Plymouth / Norwich Houses.
1946 - 1955

Martin Bee attended KHS from 1946 to 1955. He was in Plymouth and Norwich houses.school_photo

During his time at Kingham, Martin saw two head masters: John Woollan and then Teddie Cooper.

Also at that time the house masters of Plymouth and Norwich were Reg Durrant & Denys Woods respectively.

The photograph (left) shows Martin in 1952. Back row, far right.

Since leaving KHS Martin Bee has spent 50 years in aviation. After 3 years at the RAF College Cranwell, which included flying training on the Piston Provost and the Vampire jet, he graduated in 1958 – winning HM The Queen’s Gold Medal.

His early flying tours were on Hunters & Lightnings in East Anglia. Thence to the USA as a ‘loan’ pilot to the CIA where he flew the Lockheed U-2 for 5 years. Later tours included 2 Staff Colleges and command of a Lightning Squadron.

At age 38 the RAF offers a one-off option to leave the RAF with a pension or stay on to age 55. The choices are finely balanced. After flipping a coin, flying aircraft won over ‘flying a desk’ and Martin joined the Sultan of Oman for 2 years flying helicopters as the Dhofar War drew to a close.

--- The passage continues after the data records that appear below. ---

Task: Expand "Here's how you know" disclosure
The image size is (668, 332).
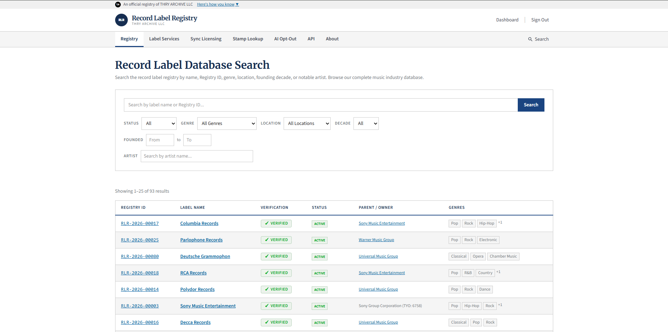Action: [218, 4]
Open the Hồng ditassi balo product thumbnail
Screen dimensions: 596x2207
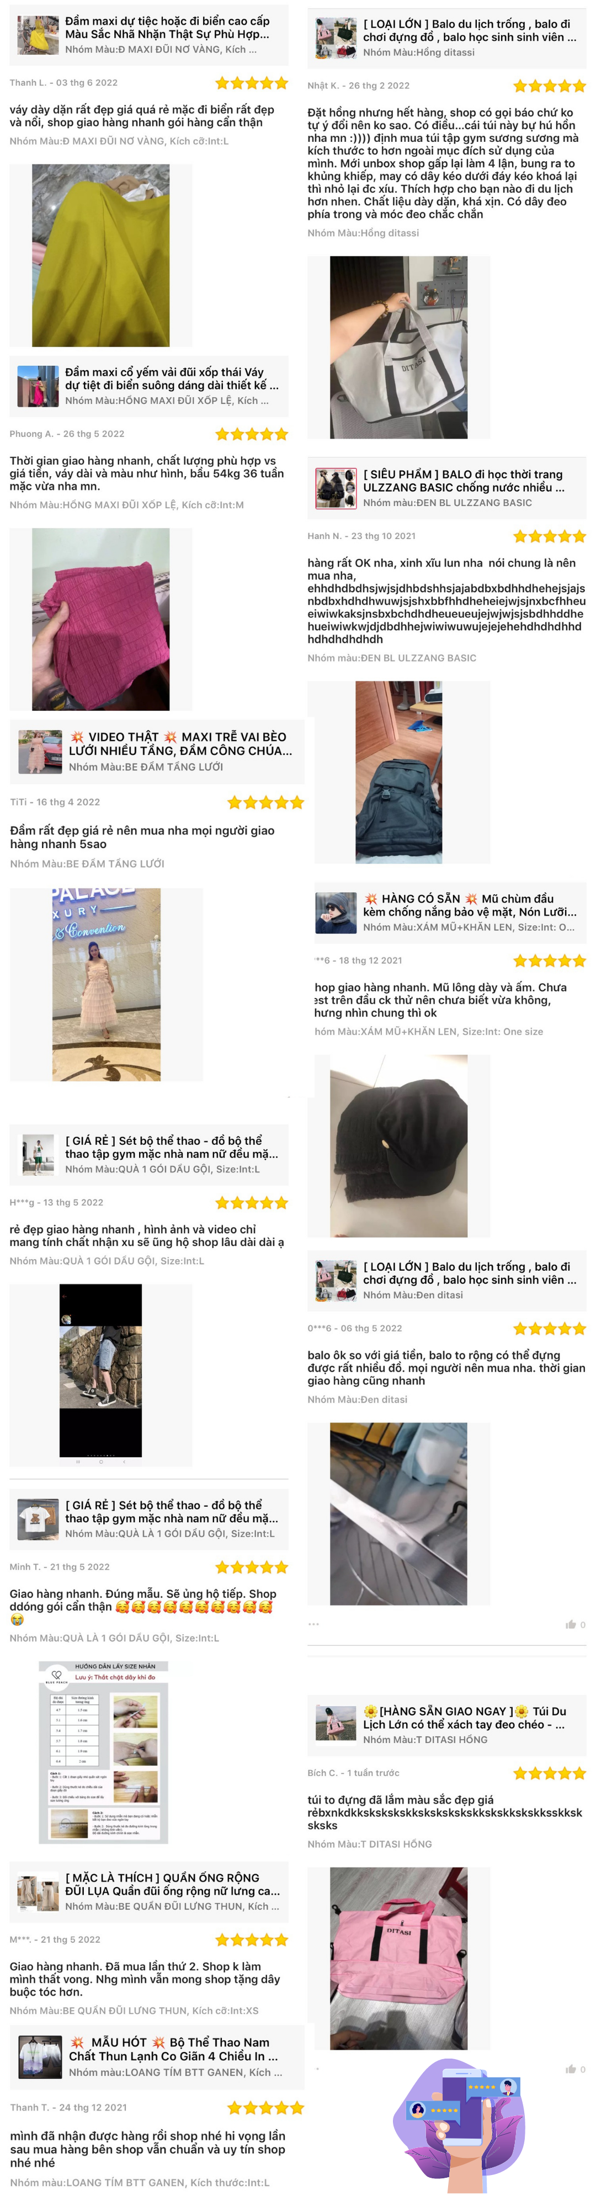tap(336, 37)
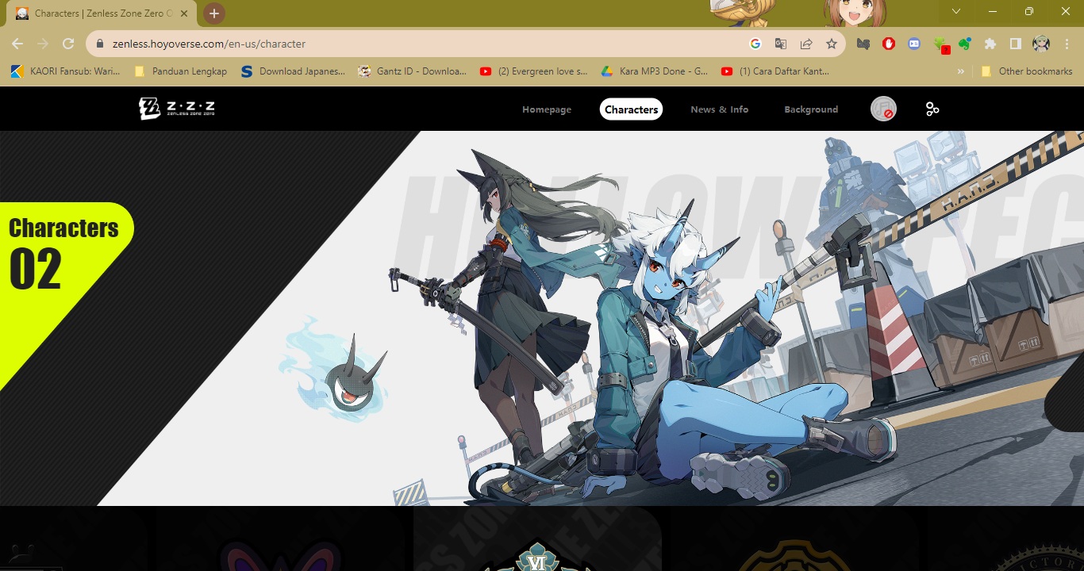Focus the zenless.hoyoverse.com address bar

coord(419,44)
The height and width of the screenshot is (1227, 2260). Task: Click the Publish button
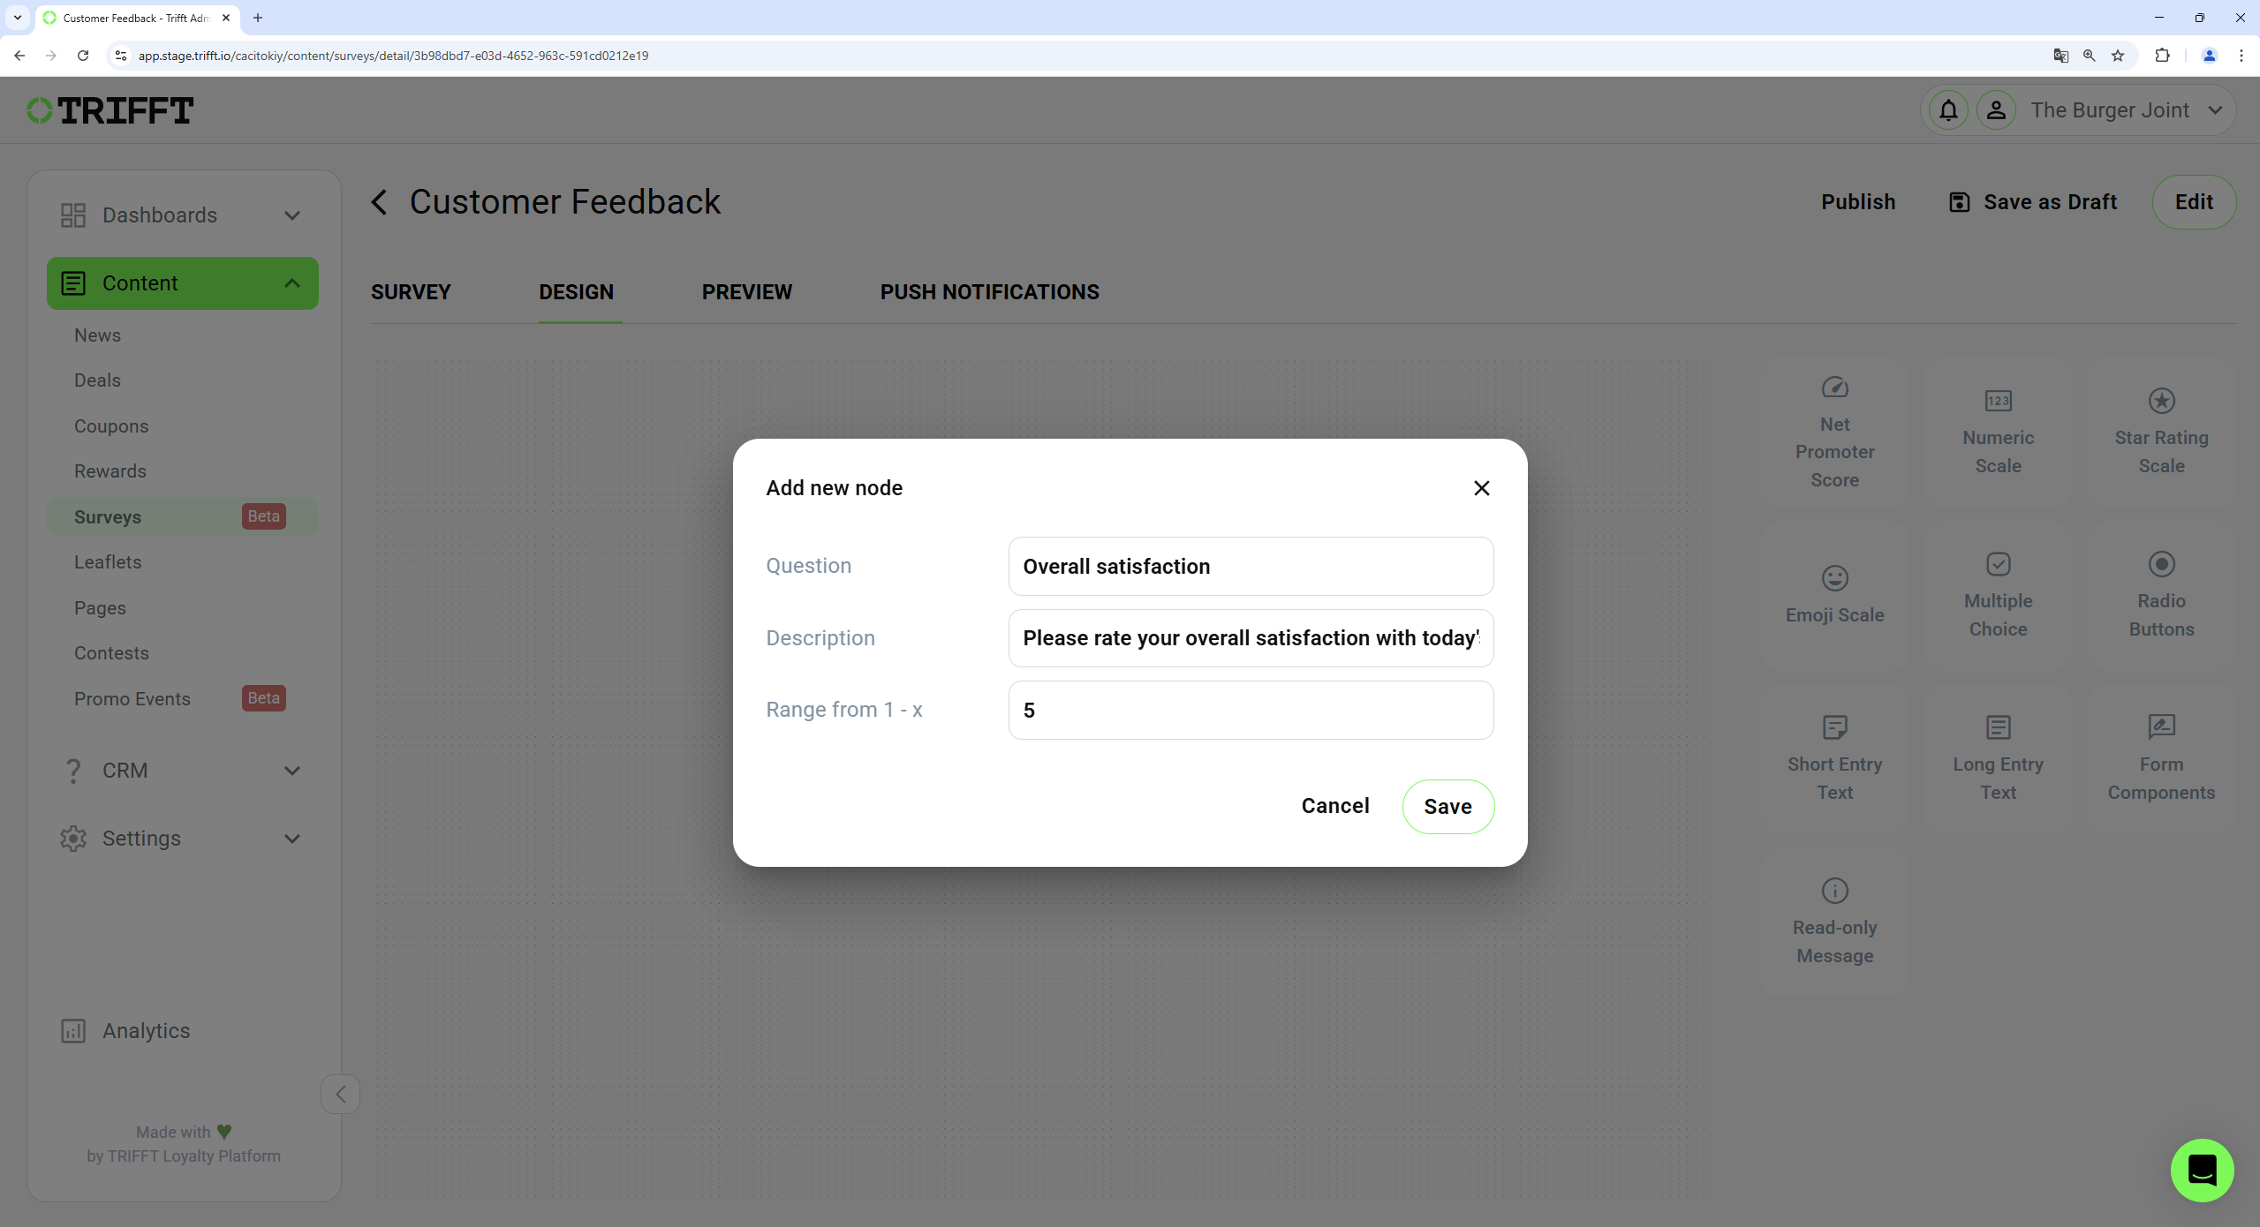click(x=1858, y=201)
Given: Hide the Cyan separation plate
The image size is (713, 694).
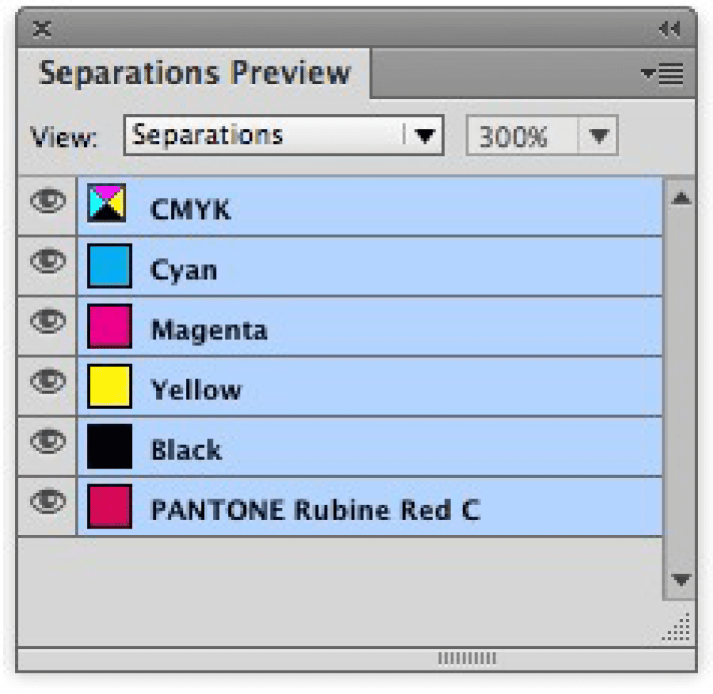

While in Oman he wrote his UK Civil Aviation exam sample papers by mail, then took the written & flying exams in London. This led next to Gatwick with Sir Freddie Laker as a Skytrain pilot on the DC-10, flying mainly to the USA.

When Laker Airways went bust, Martin joined the ranks of the jobless. In a temporary venture as a freelance salesmen he sold software for Ferranti in the Middle East.

By chance, on a sales trip, he was in the right place at the right time. He was asked to collect at 7 days notice a new Gulfstream aircraft from the USA for a Sheikh – he accepted, and stayed 17 years on the Dubai Royal Flight.

Martin Bee was awarded the Air Force Cross and the Queen's Commendation for Valuable Service in the Air (QCVSA) by the RAF.


Martin Bee
Station Commander
Salalah, Oman

Air Force Cross


The Air Force Cross is awarded in recognition of exemplary gallantry in the air on non-active operations.

The Queen's Commendation for Valuable Service recognises meritorious service during, or in support of, operations.